[Records for the exercise Boundary: Start]

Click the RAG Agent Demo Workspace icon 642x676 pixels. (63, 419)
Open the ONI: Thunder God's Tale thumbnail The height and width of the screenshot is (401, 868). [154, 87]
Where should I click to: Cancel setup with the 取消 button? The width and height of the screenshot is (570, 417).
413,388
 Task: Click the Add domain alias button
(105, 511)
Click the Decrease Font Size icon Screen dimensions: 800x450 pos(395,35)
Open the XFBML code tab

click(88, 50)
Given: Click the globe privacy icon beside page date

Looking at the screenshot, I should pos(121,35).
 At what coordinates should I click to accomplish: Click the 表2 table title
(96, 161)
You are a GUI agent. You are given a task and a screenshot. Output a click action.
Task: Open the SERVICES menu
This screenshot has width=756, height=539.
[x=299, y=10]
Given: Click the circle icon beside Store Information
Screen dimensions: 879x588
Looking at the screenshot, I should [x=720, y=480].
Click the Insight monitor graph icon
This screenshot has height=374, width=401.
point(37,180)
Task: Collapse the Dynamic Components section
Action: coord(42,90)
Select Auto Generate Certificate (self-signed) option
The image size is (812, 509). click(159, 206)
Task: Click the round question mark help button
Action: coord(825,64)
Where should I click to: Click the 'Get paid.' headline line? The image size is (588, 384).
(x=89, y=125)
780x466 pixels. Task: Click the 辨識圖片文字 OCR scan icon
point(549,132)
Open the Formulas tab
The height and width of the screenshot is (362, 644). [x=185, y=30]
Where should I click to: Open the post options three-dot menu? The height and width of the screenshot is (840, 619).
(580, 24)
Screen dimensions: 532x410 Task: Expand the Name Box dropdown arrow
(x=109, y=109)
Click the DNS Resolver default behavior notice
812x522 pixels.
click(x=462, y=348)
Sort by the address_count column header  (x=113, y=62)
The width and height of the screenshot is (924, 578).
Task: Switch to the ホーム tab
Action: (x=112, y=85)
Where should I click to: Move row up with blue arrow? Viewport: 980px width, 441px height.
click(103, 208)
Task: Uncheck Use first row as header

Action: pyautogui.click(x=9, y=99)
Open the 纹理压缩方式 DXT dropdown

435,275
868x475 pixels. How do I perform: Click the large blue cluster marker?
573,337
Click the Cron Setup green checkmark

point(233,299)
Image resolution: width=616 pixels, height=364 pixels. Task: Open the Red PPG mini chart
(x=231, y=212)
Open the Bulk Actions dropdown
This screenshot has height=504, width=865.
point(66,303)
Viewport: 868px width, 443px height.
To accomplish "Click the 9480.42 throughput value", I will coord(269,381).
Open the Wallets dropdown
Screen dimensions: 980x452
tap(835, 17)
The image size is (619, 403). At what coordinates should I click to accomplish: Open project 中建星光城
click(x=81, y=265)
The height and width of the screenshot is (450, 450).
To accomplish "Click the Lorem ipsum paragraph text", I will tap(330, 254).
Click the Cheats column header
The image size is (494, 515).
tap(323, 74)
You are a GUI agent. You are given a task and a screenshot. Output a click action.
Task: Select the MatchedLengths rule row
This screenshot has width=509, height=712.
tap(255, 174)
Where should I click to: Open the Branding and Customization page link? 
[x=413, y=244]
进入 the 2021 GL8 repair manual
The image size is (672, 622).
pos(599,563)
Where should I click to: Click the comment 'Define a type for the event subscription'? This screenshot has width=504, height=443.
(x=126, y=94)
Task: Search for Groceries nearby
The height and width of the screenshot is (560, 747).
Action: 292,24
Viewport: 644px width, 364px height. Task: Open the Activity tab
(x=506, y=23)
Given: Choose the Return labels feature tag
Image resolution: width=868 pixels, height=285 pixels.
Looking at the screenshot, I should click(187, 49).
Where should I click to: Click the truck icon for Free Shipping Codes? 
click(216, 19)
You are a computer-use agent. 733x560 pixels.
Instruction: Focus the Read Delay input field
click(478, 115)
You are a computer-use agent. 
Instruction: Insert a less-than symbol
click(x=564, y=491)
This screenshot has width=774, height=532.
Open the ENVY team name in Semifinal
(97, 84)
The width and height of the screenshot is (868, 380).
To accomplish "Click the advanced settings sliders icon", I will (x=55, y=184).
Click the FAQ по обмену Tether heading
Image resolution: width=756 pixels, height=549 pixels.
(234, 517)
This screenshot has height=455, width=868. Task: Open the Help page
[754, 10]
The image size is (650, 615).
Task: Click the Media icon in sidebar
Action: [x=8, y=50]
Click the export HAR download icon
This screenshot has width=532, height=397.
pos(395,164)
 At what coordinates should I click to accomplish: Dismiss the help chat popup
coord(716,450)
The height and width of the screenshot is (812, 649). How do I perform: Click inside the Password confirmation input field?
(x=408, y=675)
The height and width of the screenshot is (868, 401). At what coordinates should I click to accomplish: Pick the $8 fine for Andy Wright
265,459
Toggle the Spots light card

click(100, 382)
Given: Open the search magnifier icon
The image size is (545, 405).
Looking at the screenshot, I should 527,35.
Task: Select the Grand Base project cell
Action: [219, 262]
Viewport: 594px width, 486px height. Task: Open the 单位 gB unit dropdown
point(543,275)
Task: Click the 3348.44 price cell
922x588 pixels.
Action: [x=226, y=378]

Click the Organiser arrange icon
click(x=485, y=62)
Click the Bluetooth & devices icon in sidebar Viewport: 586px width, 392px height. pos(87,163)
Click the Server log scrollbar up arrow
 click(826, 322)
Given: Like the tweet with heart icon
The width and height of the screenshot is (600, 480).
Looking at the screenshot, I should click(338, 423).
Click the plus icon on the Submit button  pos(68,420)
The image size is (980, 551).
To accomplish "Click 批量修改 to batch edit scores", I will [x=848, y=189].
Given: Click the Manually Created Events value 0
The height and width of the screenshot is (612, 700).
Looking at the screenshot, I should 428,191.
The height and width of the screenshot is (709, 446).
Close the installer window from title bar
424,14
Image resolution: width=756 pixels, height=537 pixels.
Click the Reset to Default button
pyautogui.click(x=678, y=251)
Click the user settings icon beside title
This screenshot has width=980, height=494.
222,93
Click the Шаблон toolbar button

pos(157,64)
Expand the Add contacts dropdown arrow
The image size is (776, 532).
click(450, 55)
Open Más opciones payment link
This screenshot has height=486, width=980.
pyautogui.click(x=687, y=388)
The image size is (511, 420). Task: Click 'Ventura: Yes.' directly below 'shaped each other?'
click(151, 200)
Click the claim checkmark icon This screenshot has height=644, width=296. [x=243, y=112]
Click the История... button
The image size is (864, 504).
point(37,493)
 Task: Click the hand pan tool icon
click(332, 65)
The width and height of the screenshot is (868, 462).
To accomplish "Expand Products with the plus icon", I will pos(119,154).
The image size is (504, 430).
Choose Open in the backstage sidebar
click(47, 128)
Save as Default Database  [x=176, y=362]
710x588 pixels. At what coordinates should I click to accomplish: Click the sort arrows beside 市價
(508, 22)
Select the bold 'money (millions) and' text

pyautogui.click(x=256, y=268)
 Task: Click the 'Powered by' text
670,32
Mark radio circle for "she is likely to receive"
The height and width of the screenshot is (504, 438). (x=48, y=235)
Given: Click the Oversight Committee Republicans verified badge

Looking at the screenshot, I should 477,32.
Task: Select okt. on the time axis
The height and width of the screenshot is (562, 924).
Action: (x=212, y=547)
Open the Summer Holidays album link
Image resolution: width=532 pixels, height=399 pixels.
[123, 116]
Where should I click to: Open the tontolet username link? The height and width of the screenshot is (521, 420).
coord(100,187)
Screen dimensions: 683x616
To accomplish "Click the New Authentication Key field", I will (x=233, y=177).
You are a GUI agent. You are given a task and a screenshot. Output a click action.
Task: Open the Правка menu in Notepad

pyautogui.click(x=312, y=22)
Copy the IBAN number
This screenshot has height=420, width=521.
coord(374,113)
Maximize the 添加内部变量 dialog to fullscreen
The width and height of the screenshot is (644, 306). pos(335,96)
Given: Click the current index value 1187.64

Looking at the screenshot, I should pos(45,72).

[Records for the exercise Boundary: End]

▸ Instructions to follow
Above are the entries. Output exactly the lines beginning with the line that has "Click the claim" and ending with the line that has "Copy the IBAN number".

▸ Result for this task
Click the claim checkmark icon This screenshot has height=644, width=296. [x=243, y=112]
Click the История... button
The image size is (864, 504).
point(37,493)
 Task: Click the hand pan tool icon
click(332, 65)
The width and height of the screenshot is (868, 462).
To accomplish "Expand Products with the plus icon", I will pos(119,154).
The image size is (504, 430).
Choose Open in the backstage sidebar
click(47, 128)
Save as Default Database  [x=176, y=362]
710x588 pixels. At what coordinates should I click to accomplish: Click the sort arrows beside 市價
(508, 22)
Select the bold 'money (millions) and' text

pyautogui.click(x=256, y=268)
 Task: Click the 'Powered by' text
670,32
Mark radio circle for "she is likely to receive"
The height and width of the screenshot is (504, 438). (x=48, y=235)
Given: Click the Oversight Committee Republicans verified badge

Looking at the screenshot, I should 477,32.
Task: Select okt. on the time axis
The height and width of the screenshot is (562, 924).
Action: (x=212, y=547)
Open the Summer Holidays album link
Image resolution: width=532 pixels, height=399 pixels.
[123, 116]
Where should I click to: Open the tontolet username link? The height and width of the screenshot is (521, 420).
coord(100,187)
Screen dimensions: 683x616
To accomplish "Click the New Authentication Key field", I will (x=233, y=177).
You are a GUI agent. You are given a task and a screenshot. Output a click action.
Task: Open the Правка menu in Notepad

pyautogui.click(x=312, y=22)
Copy the IBAN number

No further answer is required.